Stephanie Pomboy: Market Confusion -- Are Things Getting Better...Or Worse??

| Podcasts | February 11, 2026 | 46.8 Thousand views | 1:28:26

TL;DR

Stephanie Pomboy analyzes the contradictory economic signals in early 2025, explaining why a surprisingly strong January jobs report likely reflects seasonal statistical distortions rather than genuine economic acceleration, while underlying weakness appears in accelerating corporate bankruptcies, weak retail sales, and rising consumer credit stress.

📊 Jobs Data Technicalities 3 insights

January payrolls artificially inflated by seasonal adjustments

The upside surprise in January's jobs report reflects statistical noise, as the 'birth-death' adjustment assumed only 60,000 business closures versus the typical 120,000, while seasonal factors set an artificially low bar for the post-holiday period.

Massive downward revisions confirm prior overestimation

The 900,000 annual revision to previous jobs data validates that the birth-death model has been systematically overestimating employment creation, particularly affecting the reliability of recent headline numbers.

Underlying labor market shows deterioration

Contradicting the strong payroll print, JOLTS job openings hit their lowest January level since 2009, Challenger layoffs increased significantly, and hiring plans dropped to Great Recession-era lows outside of COVID.

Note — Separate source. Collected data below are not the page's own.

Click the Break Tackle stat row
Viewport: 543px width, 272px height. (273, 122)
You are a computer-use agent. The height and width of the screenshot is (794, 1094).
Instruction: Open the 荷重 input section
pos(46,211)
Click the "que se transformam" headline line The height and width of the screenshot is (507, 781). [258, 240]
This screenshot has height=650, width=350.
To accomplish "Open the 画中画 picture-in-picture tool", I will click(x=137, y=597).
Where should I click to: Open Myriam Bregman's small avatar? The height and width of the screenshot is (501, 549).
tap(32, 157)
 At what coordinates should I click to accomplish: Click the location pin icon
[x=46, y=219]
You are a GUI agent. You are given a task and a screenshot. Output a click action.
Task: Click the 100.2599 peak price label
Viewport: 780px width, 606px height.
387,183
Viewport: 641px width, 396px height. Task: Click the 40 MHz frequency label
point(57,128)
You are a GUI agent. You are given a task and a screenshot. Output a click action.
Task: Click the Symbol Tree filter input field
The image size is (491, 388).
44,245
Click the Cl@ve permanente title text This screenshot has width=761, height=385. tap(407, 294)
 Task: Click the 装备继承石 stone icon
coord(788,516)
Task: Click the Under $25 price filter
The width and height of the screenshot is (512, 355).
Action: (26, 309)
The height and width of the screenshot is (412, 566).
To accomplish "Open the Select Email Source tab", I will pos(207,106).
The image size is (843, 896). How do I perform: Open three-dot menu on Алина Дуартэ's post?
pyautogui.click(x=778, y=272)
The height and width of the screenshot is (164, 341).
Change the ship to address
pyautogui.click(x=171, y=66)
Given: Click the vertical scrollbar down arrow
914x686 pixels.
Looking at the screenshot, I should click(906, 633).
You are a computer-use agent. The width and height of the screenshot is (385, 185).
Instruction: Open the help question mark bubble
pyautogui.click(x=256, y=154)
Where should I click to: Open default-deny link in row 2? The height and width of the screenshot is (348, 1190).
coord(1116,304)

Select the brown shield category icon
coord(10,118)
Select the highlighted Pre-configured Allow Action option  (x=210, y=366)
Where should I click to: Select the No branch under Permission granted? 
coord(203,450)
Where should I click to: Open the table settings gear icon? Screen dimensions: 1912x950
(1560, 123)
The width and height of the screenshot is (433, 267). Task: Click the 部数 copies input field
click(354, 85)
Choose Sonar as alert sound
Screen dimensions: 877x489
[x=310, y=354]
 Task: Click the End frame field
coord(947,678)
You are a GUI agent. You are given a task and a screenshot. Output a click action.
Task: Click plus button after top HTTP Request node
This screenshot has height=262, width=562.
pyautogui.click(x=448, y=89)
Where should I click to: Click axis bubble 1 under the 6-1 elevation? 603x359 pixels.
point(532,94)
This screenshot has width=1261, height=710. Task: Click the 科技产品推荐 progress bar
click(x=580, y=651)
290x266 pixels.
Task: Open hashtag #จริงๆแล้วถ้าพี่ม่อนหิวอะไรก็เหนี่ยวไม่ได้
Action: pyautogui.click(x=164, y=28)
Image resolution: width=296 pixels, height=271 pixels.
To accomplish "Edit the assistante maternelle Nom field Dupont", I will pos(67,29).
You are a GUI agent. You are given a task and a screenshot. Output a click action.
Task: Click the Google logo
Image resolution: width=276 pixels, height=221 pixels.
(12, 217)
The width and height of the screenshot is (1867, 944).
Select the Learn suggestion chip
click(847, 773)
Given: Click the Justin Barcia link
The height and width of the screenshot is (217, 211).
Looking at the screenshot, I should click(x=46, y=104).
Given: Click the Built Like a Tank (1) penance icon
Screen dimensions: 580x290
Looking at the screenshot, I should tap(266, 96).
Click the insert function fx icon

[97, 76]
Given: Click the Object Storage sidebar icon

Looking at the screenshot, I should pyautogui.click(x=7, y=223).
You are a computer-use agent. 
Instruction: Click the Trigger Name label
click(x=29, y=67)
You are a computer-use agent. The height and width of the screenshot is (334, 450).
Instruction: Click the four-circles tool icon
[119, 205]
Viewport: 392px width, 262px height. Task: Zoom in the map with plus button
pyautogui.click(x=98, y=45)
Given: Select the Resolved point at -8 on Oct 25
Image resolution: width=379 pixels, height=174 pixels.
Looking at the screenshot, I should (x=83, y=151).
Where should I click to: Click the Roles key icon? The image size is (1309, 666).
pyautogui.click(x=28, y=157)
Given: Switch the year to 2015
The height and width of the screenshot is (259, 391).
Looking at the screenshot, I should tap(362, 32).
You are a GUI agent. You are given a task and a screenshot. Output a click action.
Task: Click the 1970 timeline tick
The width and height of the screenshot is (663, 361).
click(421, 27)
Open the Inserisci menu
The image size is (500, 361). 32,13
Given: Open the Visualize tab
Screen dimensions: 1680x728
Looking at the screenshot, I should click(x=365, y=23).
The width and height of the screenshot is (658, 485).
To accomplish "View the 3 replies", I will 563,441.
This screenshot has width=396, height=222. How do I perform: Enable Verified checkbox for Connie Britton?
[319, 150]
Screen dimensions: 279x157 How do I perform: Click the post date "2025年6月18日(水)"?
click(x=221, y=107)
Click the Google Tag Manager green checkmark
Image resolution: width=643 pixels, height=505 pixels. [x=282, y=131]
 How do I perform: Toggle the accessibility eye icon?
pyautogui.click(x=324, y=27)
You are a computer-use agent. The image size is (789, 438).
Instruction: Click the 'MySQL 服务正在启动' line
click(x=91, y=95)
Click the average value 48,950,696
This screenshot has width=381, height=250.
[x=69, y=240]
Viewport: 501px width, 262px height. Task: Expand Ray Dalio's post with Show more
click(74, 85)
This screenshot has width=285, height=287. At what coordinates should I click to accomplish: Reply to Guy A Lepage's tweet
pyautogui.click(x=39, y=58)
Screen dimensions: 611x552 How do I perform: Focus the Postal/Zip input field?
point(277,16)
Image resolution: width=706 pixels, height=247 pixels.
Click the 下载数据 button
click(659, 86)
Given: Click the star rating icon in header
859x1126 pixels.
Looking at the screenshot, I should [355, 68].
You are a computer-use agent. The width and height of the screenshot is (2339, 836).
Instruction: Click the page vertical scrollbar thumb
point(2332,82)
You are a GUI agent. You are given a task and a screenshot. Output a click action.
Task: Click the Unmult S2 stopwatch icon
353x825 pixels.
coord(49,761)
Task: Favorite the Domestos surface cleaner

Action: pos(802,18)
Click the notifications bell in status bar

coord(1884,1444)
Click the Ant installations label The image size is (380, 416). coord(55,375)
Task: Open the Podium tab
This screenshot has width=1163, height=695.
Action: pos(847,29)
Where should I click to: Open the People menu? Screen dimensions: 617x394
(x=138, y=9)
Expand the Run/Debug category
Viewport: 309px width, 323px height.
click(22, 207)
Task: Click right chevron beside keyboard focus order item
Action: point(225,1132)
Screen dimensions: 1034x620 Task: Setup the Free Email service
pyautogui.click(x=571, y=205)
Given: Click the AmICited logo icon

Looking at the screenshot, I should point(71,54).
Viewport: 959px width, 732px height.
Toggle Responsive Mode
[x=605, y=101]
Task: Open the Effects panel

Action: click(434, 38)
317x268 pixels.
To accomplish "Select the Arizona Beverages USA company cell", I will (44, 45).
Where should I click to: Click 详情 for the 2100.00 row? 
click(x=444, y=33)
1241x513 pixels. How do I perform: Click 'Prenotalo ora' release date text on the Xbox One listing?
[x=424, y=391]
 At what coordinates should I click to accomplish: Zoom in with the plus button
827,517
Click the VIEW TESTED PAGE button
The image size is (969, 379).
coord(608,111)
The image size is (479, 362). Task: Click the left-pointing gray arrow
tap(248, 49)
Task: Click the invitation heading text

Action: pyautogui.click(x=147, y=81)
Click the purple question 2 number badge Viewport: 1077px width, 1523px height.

⚠️ Consumer & Corporate Stress 2 insights

Retail sales weakness signals household financial strain

Retail sales data disappointed despite a surge in credit card borrowing, indicating consumers are financing necessities with debt rather than engaging in discretionary spending, a classic sign of economic distress.

Corporate bankruptcies accelerating rapidly

Large company bankruptcies are occurring at the fastest pace since COVID, with 10 filings in the first 11 days of February alone, suggesting significant credit stress building in the business sector.

🔮 Economic Outlook 2 insights

Credit spreads remain dangerously complacent

Despite mixed economic signals and rising bankruptcy filings, credit spreads remain compressed, suggesting financial markets are not pricing in meaningful recession risk or corporate credit deterioration.

No-fire economy masking underlying weakness

While initial unemployment claims remain low and companies aren't yet shedding workers en masse, the economy has shifted to a 'no hire, no fire' state where job creation is concentrated in healthcare and education while transportation and warehousing decline.

Bottom Line

Ignore volatile monthly data and focus on sustained trends in consumer spending and credit spreads; the January jobs report's statistical distortions and the divergence between rising credit usage and weak retail sales suggest the economy is weaker than headline numbers indicate.